Outro ponto de convergência entre Winnicott, Rogers e eu (santa pretensão) é a crença de que o ser humano vem ao mundo e começa a inventar. Ele nasce assim: recria esse mundo que nós todos conhecemos. Só muito tempo depois (‘muito’ na perspectiva do bebê, claro) ele começa a aprender. Quando isso acontece desse modo, teremos um adulto saudável, generoso, forte, capaz de compaixão e respeito pelo outro. Quando os que cuidam dele acham que deveria ser ao contrário, primeiro ele tem que aprender, e depois poderá inventar o quiser, ele perde a capacidade de inventar, porque se torna um escravo. Sei que é utopia, mas eu queria enquanto educadora libertar escravos. Transformar escravos em seres humanos livres – autônomos, como dizem os educadores mais esclarecidos. E como é difícil: os nossos escravos dão a impressão de que não gostam de ser libertados. Mas não é verdade: eles têm é medo, medo de tentar e não dar certo, medo de serem castigados por seus ‘amos’ (que não precisam mais ‘mandar’ – eles, os escravos, já sabem muito bem obedecer sozinhos).
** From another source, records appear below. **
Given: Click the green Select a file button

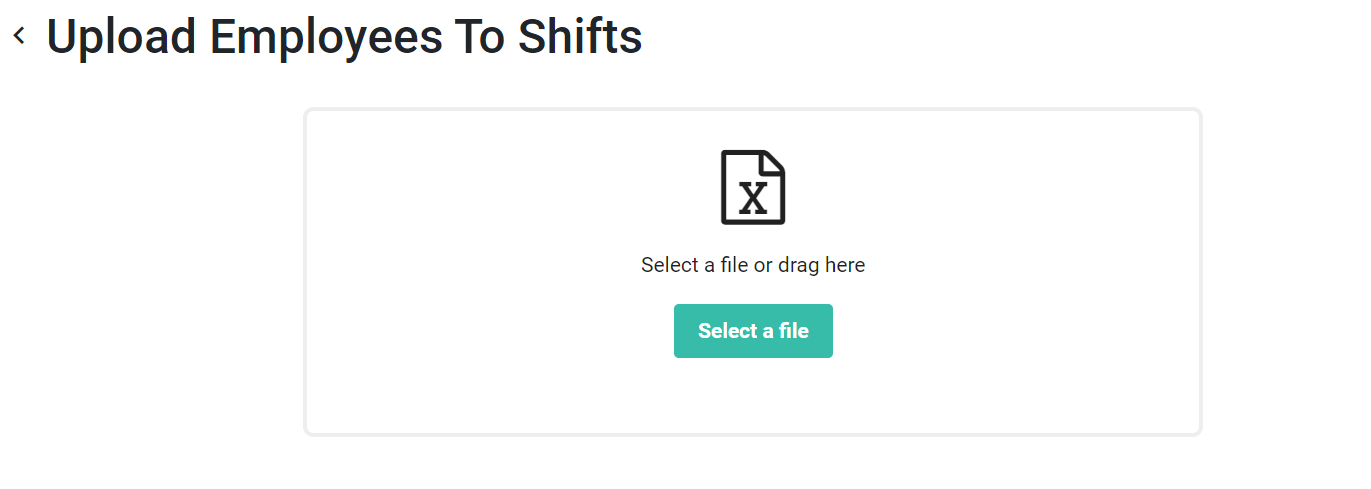Looking at the screenshot, I should tap(753, 331).
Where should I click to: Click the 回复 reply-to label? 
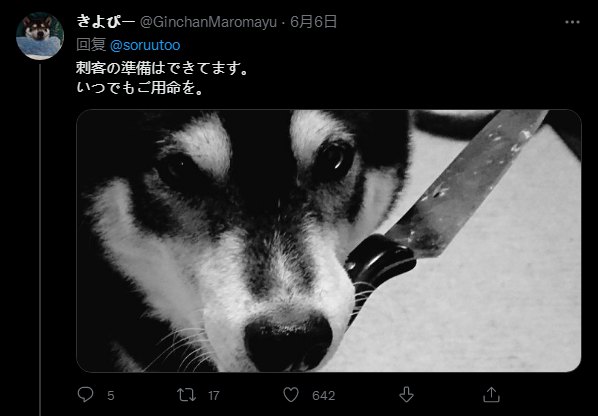click(x=91, y=45)
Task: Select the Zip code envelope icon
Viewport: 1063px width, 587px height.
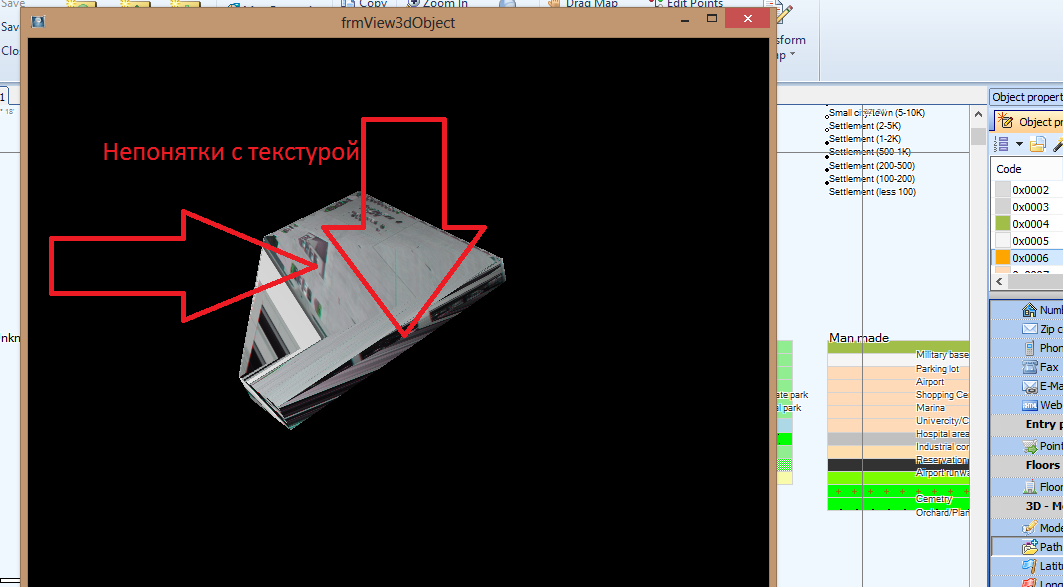Action: (1029, 329)
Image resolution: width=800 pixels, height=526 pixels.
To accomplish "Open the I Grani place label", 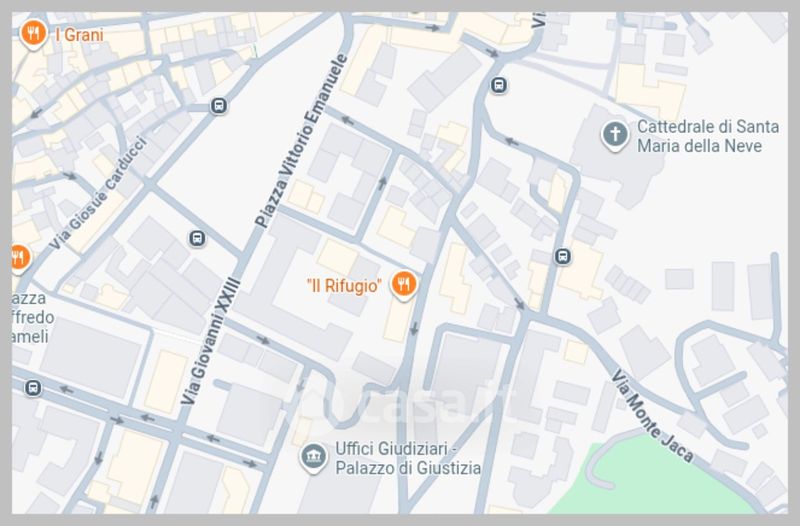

Aproveitando a oportunidade, vale incluir neste desabafo, minhas idéias contrárias aos modos de criar filhos (pelos pais) e educá-los (pelas escolas) que temos hoje. O fato é que o sujeito da aprendizagem não pode ser criado, porque se for criado não é mais sujeito. O sujeito da aprendizagem só pode nascer sozinho. É possível atrapalhá-lo. É possível reprimi-lo. É possível impedir que ele se desenvolva. É possível obrigá-lo a ser outra pessoa que não aquela que seria naturalmente. Mas não é possível criá-lo. Só é possível permitir que ele cresça, partindo da premissa de que esse ‘crescer’ é um dom natural, mais ou menos como as plantas: uma semente cresce e vira árvore, e a árvore cria galhos e folhas e dá flores e frutos. Nós podemos regar a terra e adubar de vez em quando. Mas não podemos fazer a planta crescer. Não podemos fazer esse processo acontecer. Nem precisamos – ele acontece sozinho. Claro, podemos descobrir as melhores condições externas para que um dado tipo de árvore dê o máximo de frutos possível. Mas não podemos forçar a árvore a produzir mais. Felizmente para as árvores, elas são imunes ao desejo humano. Se lhes damos as melhores condições, saem os melhores frutos e na quantidade máxima. Mas quem faz isso acontecer é a árvore, não nós. O mesmo se dá com a educação, eu acredito, e é isto que quero com a minha pesquisa.
É isso que quero e é tão difícil porque confiança e auto-estima não se pode dar a ninguém: é preciso criar as condições para que elas surjam. E aqueles encarregados de educar outros seres humanos não podem mais permanecer sentados sobre o saber que acumularam, não podem trabalhar em cima da idéia de que a educação escolar deve transmitir conhecimento, aconselhar, atarefar. Acho um absurdo (cruel muitas vezes) isto de a escola, a família, os amigos, enfim, as pessoas insistirem em querer mudar o outro, controlar, transformar o outro em algo conveniente a si. Seria um sonho se as pessoas pudessem admirar o outro como se admira um pôr-do-sol, simplesmente deixar o outro “ser”. Talvez possamos apreciar um pôr-do-sol justamente pelo fato de não o podermos controlar. Quando olho para um pôr-do-sol, não me ponho a dizer: “Diminua um pouco o tom do laranja no canto direito, ponha um pouco mais de vermelho púrpura na base e use um pouco mais de rosa naquela nuvem”. Não faço isso. Não tento controlar um pôr-do-sol. Olho com admiração a sua evolução. Gosto mais de mim quando consigo contemplar assim qualquer pessoa...
E nesta minha viagem, Winnicott ficou para trás. Tudo bem, depois retomo, este texto já se estendeu demais, há tempos não escrevia um desabafo tão grande!